### [Exercise]
Return each line exactly as written. Begin with the first line of the entries and end with the line that has "The image size is (1456, 819).".

*** Source data ***

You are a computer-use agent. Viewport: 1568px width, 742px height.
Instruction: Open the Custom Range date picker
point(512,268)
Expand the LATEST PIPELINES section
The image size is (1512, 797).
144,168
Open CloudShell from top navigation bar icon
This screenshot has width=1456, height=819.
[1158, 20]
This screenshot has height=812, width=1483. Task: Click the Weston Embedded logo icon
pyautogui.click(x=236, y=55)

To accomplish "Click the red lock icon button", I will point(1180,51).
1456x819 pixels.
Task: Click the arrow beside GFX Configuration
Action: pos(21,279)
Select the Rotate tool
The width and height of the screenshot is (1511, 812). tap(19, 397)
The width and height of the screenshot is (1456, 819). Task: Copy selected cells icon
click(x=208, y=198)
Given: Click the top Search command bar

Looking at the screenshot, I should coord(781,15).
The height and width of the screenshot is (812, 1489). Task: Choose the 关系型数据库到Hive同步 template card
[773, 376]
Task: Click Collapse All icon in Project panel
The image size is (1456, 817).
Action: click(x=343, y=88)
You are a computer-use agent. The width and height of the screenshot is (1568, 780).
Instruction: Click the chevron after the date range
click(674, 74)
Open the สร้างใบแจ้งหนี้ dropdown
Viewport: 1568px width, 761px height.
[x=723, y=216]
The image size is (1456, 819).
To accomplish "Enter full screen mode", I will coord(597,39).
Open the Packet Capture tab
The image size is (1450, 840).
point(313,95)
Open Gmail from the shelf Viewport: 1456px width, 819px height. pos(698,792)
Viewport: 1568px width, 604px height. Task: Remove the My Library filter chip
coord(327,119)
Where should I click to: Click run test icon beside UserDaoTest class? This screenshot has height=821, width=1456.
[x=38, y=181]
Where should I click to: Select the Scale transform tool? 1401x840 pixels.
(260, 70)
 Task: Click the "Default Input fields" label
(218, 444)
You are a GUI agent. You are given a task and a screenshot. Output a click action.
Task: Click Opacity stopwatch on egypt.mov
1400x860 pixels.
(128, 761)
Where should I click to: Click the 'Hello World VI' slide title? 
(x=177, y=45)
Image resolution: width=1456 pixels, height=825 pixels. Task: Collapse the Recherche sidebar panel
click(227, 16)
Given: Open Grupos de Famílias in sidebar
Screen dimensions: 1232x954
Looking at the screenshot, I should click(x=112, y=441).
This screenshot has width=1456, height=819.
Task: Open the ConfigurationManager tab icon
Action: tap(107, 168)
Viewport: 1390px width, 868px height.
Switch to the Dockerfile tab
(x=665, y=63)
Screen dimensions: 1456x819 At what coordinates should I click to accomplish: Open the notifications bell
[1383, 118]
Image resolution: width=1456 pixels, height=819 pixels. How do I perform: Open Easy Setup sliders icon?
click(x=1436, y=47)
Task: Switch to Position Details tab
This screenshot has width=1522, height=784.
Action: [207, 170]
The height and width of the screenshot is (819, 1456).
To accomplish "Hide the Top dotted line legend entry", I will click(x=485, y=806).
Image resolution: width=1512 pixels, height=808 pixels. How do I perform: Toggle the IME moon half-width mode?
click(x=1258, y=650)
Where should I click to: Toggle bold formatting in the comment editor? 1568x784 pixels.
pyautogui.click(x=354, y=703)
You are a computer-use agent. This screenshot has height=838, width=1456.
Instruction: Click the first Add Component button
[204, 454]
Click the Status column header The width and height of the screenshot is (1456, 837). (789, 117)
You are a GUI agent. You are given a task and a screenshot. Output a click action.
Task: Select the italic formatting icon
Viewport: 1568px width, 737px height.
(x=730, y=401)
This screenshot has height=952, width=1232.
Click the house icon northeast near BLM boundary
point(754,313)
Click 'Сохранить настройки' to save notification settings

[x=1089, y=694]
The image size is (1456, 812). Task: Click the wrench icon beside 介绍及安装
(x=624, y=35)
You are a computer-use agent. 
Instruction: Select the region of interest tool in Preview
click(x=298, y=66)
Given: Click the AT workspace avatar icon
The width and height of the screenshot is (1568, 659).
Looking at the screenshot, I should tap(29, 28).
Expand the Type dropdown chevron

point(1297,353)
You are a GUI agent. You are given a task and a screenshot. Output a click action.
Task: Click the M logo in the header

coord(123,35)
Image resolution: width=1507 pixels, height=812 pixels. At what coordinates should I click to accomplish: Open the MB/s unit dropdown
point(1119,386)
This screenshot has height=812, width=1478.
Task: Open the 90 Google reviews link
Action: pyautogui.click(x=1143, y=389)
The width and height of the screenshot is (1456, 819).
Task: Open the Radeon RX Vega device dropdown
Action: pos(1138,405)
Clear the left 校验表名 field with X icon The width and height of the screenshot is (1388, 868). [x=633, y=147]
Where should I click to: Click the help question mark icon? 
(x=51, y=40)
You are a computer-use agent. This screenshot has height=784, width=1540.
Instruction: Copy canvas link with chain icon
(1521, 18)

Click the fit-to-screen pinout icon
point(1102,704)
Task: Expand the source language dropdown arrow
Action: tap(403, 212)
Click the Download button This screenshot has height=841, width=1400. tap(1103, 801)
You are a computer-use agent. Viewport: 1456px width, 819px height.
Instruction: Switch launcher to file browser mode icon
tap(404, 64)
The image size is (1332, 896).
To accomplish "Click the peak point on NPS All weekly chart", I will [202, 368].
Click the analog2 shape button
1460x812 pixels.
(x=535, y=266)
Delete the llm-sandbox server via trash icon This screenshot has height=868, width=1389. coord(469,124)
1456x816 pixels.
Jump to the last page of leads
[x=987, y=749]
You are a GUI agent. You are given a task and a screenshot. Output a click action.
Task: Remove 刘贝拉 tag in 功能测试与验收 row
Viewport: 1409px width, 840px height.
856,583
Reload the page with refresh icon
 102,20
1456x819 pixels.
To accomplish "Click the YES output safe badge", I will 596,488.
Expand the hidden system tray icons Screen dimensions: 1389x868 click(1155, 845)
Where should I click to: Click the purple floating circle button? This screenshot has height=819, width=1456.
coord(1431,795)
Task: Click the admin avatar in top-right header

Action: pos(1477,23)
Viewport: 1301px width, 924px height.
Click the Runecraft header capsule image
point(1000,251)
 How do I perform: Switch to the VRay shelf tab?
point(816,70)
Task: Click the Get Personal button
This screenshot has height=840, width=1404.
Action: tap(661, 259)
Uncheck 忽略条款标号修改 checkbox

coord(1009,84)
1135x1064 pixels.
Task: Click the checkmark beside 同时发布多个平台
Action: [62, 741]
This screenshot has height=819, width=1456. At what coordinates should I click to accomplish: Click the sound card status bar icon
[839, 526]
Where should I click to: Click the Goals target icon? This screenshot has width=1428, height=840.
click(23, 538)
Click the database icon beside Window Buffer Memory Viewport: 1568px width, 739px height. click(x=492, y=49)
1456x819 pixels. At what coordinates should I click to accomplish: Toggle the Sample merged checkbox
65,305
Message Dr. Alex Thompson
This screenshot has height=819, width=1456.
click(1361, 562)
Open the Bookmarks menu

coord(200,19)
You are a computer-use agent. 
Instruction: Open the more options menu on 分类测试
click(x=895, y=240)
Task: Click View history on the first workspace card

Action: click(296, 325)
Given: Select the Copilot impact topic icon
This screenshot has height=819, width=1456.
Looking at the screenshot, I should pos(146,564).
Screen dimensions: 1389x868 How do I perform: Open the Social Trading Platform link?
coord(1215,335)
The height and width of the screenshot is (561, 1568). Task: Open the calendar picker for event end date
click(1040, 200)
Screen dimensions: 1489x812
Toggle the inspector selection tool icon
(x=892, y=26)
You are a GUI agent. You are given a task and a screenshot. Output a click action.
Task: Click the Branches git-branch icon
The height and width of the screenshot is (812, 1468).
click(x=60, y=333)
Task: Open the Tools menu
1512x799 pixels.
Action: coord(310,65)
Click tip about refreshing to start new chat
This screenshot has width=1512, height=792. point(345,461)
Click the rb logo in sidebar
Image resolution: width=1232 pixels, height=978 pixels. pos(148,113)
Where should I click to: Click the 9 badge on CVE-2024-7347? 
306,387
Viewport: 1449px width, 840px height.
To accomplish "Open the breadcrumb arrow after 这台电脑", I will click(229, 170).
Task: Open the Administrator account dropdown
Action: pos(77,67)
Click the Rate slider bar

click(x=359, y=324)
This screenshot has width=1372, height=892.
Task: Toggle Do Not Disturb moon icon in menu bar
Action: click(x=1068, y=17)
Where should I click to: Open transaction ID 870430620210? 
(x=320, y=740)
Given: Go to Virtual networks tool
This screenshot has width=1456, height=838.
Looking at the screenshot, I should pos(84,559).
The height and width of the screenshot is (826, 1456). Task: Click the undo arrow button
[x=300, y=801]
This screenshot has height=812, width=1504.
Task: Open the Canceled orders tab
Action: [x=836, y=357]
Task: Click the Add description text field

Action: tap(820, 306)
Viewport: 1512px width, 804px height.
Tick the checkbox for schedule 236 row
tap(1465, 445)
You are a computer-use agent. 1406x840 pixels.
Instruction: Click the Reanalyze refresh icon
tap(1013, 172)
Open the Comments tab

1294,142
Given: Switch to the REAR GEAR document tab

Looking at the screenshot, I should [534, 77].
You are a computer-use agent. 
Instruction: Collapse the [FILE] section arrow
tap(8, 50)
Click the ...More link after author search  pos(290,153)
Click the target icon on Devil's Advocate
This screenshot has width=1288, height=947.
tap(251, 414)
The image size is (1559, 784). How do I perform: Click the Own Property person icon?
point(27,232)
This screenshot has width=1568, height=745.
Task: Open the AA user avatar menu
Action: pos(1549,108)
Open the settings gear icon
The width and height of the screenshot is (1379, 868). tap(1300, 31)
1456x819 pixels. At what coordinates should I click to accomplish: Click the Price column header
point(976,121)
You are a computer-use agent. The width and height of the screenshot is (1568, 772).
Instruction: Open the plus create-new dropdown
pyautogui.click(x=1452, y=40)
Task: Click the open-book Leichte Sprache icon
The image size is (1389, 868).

*** End of Source data ***

### [Worked solution]
You are a computer-use agent. Viewport: 1568px width, 742px height.
Instruction: Open the Custom Range date picker
point(512,268)
Expand the LATEST PIPELINES section
The image size is (1512, 797).
144,168
Open CloudShell from top navigation bar icon
This screenshot has width=1456, height=819.
[1158, 20]
This screenshot has height=812, width=1483. Task: Click the Weston Embedded logo icon
pyautogui.click(x=236, y=55)

To accomplish "Click the red lock icon button", I will point(1180,51).
1456x819 pixels.
Task: Click the arrow beside GFX Configuration
Action: pos(21,279)
Select the Rotate tool
The width and height of the screenshot is (1511, 812). tap(19, 397)
The width and height of the screenshot is (1456, 819). Task: Copy selected cells icon
click(x=208, y=198)
Given: Click the top Search command bar

Looking at the screenshot, I should coord(781,15).
The height and width of the screenshot is (812, 1489). Task: Choose the 关系型数据库到Hive同步 template card
[773, 376]
Task: Click Collapse All icon in Project panel
The image size is (1456, 817).
Action: click(x=343, y=88)
You are a computer-use agent. The width and height of the screenshot is (1568, 780).
Instruction: Click the chevron after the date range
click(674, 74)
Open the สร้างใบแจ้งหนี้ dropdown
Viewport: 1568px width, 761px height.
[x=723, y=216]
The image size is (1456, 819).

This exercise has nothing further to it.